It seems that some customers were offended that the company wanted to know whether they agreed with statements like "My partner is likely to reject me at some point unless I am better (smarter, better looking, etc.) than any other potential mate" and "I could disappear from the face of the earth and no one would notice."
Amazingly, the reporter for the news article actually managed to interview someone (a survey guy, even) who didn't see the problem with this.
The questions read like something you would find on a standard psychological profiling tool--the kind of thing your doctor might ask you to fill out before prescribing antidepressants. The point of the survey was probably to try to build a profile of Target customers in things like anxiety, loneliness, etc.

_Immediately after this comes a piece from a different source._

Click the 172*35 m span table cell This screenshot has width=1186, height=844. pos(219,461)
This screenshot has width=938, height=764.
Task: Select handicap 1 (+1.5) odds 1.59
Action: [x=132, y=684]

Nielsen/Netratings (the company hired to implement this gigantic brain fart) probably convinced Target that there was nothing particularly intrusive about a standard psychological assessment, and both companies overlooked the fact that if someone asks if you're worried that your wife might leave you, there's a world of difference between a therapist asking the question and a discount retailer.
Frankly, I'm astonished that this ever happened. One of the things anyone writing surveys should know is that the context of a survey makes a huge difference. Survey questions don't exist in a vacuum, they exist in the context of the relationship between the person (or entity) asking the questions and the person answering them.
Anyone who's ever asked the income question ("What's your annual income?") knows this. Asking a retailer's customers questions like "I am afraid of being rejected by my friends" is nothing short of sloppy.